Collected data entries
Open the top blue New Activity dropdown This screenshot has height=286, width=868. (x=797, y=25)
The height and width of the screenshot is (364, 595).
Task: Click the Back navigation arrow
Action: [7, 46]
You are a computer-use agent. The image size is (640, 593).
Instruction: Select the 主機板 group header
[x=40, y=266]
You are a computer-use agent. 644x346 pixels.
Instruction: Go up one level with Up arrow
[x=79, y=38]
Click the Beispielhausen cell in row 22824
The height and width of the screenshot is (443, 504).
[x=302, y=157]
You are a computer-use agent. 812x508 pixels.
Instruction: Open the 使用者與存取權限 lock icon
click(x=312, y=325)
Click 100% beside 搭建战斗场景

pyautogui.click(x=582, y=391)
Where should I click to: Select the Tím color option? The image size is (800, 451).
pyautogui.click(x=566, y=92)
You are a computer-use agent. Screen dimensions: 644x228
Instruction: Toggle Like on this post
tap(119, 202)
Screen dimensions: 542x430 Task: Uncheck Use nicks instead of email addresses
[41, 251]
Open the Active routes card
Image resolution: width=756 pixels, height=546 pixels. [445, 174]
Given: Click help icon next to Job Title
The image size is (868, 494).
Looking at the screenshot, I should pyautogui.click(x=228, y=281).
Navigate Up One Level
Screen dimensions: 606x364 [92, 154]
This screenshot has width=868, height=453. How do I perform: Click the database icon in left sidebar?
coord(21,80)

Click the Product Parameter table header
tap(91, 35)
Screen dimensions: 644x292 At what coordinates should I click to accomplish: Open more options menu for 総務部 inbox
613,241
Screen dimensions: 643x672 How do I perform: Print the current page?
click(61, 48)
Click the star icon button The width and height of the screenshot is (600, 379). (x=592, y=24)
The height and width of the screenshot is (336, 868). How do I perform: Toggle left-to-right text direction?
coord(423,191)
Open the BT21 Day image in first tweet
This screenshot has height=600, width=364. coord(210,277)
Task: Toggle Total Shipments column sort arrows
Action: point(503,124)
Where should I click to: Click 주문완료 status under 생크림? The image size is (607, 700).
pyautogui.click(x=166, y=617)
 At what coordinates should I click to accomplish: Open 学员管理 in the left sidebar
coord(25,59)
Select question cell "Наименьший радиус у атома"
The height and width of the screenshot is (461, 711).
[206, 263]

◆ Problem
Repeat each record above precisely as written.

◆ Result for this task
Open the top blue New Activity dropdown This screenshot has height=286, width=868. (x=797, y=25)
The height and width of the screenshot is (364, 595).
Task: Click the Back navigation arrow
Action: [7, 46]
You are a computer-use agent. The image size is (640, 593).
Instruction: Select the 主機板 group header
[x=40, y=266]
You are a computer-use agent. 644x346 pixels.
Instruction: Go up one level with Up arrow
[x=79, y=38]
Click the Beispielhausen cell in row 22824
The height and width of the screenshot is (443, 504).
[x=302, y=157]
You are a computer-use agent. 812x508 pixels.
Instruction: Open the 使用者與存取權限 lock icon
click(x=312, y=325)
Click 100% beside 搭建战斗场景

pyautogui.click(x=582, y=391)
Where should I click to: Select the Tím color option? The image size is (800, 451).
pyautogui.click(x=566, y=92)
You are a computer-use agent. Screen dimensions: 644x228
Instruction: Toggle Like on this post
tap(119, 202)
Screen dimensions: 542x430 Task: Uncheck Use nicks instead of email addresses
[41, 251]
Open the Active routes card
Image resolution: width=756 pixels, height=546 pixels. [445, 174]
Given: Click help icon next to Job Title
The image size is (868, 494).
Looking at the screenshot, I should pyautogui.click(x=228, y=281).
Navigate Up One Level
Screen dimensions: 606x364 [92, 154]
This screenshot has width=868, height=453. How do I perform: Click the database icon in left sidebar?
coord(21,80)

Click the Product Parameter table header
tap(91, 35)
Screen dimensions: 644x292 At what coordinates should I click to accomplish: Open more options menu for 総務部 inbox
613,241
Screen dimensions: 643x672 How do I perform: Print the current page?
click(61, 48)
Click the star icon button The width and height of the screenshot is (600, 379). (x=592, y=24)
The height and width of the screenshot is (336, 868). How do I perform: Toggle left-to-right text direction?
coord(423,191)
Open the BT21 Day image in first tweet
This screenshot has height=600, width=364. coord(210,277)
Task: Toggle Total Shipments column sort arrows
Action: point(503,124)
Where should I click to: Click 주문완료 status under 생크림? The image size is (607, 700).
pyautogui.click(x=166, y=617)
 At what coordinates should I click to accomplish: Open 学员管理 in the left sidebar
coord(25,59)
Select question cell "Наименьший радиус у атома"
The height and width of the screenshot is (461, 711).
[206, 263]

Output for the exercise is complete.